SAD theorem
As programs grow complex, you will be repeatedly forced to either:
maintain some State,
perform some computations Again,
or Duplicate some code.
Has anyone encountered a formulation like this in the literature?
S and A seem to relate to caching, the D talks about code, but if it talked about data it would definitely be about cache invalidation 😛
I'm only concerned about the code architecture. S and A are about caching only to the extent that all data structures are caches (a reasonable view)
I'm going to flesh out a concrete case study. But if y'all think of any papers that may be relevant please throw them here.
right now I can only think of "On the criteria to be used in decomposing systems into modules" by parnas
Maybe of interest:
NiCad Clone Detector https://www.researchgate.net/publication/221219568_The_NiCad_clone_detector
Framing Software Reuse https://www.amazon.ca/Framing-Software-Reuse-Lessons-World/dp/013327859X)
My thoughts on RY as a Programming Primitive
https://guitarvydas.github.io/2021/05/24/RY-Repeat-Yourself-as-a-PL-Primitive.html
StateCharts
https://guitarvydas.github.io/2020/12/09/StateCharts.html)
StateCharts II
https://guitarvydas.github.io/2021/02/25/statecharts-(again).html)
we might say, there is no such thing called "state" once upon a time. "state" is a illusion invented to decouple computation.
@taowen Spotted just now:
a filesystem is a kind of network protocol that allows for communicating across time
or a abstraction to generalize the past, no matter how many events happened in what order, we can always generalize it as "same state", to simplify the integration
Seen from a purely computational perspective, yes. But state is also a feature of our physical universe, and can thus be an important aspect of models of the physical world. Much of the OO vs. FP debate could be eliminated if both sides made a clear distinction between state as part of the model and computational state as an optimization technique.
S and A do seem like things that can be traded against each other, but I'm having a hard time seeing how D comes in. How does duplicated code trade against State? Is the idea that the branch of code you find yourself in implicitly encodes the state?
Say you perform some complex function (rendering some structured data to screen) and then need the result of a sub-computation (where did ___ get drawn?) You could either save some state during the computation (render) or redo a slice of it (a pretend-render function that duplicates some of the logic in render).
Perhaps higher-order functions will help here? I have a tendency to forget them after 2 years of programming in machine code.
Oh, reusing a HOF would correspond to doing some potentially complex computation again for the complex traversal logic. This reminds me of the Scrap Your Boilerplate papers from the Haskell world.

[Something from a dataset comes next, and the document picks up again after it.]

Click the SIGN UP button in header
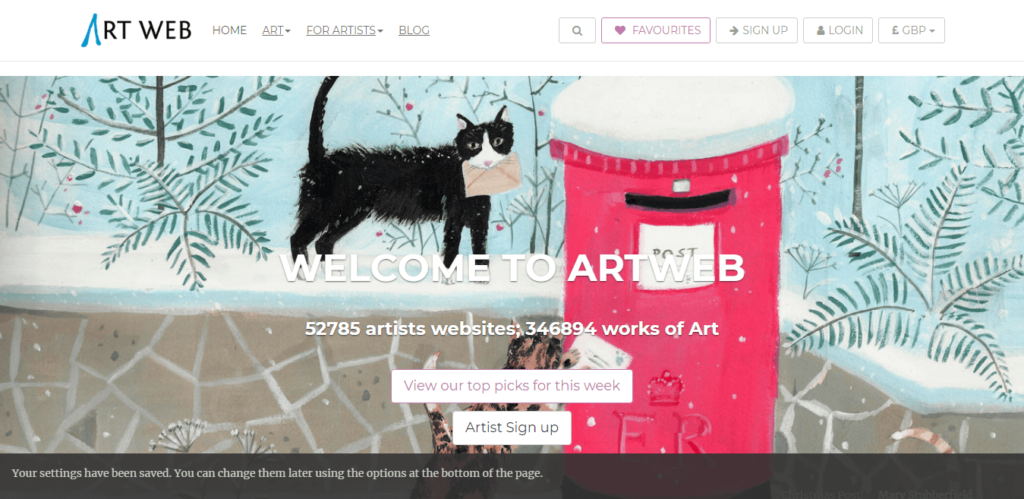This screenshot has height=499, width=1024. (756, 30)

This feels very related to the primary thesis of Out of the Tar Pit
Chris Granger Thank you for bringing up Out of the Tar Pit! I've tried several times to appreciate it, and mostly failed to do so in the past[1]. Your nudge in this context got me to do so one more time, and I got a lot further. This time I went past the preliminaries in chapters 1-7 which had given me a lot of trouble before, and focused on their solution outline in chapters 8-10.
I don't think I'd ever noticed before that their FRP is not Conal Elliott's FRP! Functional Relational Programming, not Functional Reactive Programming. Did everybody else know this? This is the kind of stuff that reminds me that my brain is just a jumble of wires, and all my seeming insights are illusory. I'll call it a Moseley-Marks or MM system, just to get past the camouflage.

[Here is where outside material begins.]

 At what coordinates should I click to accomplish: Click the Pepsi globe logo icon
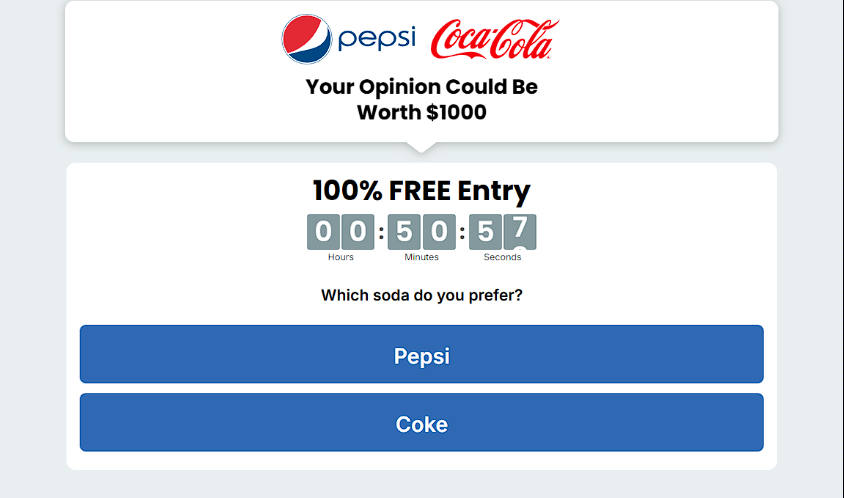pyautogui.click(x=307, y=39)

Have there been any attempts to build an MM system? Pretty much every FRP mention out there seems to be reactive rather than relational. The closest I got was systems inspired directly by Codd rather than MM: https://wiki.c2.com/?TutorialDee
Anyways, once I pruned away the stuff I was distracted by in the past, I see now a kernel of ideas that seem very useful. It's not essential vs accidental complexity that an MM system manages, because I'm skeptical of our ability to separate those categories, but rather functional invariants vs cross-cutting concerns:
- Base state consisting of immutable value types and relations between them (subsets of points in tuple space).
- Functions over value types.
- Derived relations that aren't needed to describe the problem, but useful to a specific implementation.
- Integrity constraints for base and derived relations.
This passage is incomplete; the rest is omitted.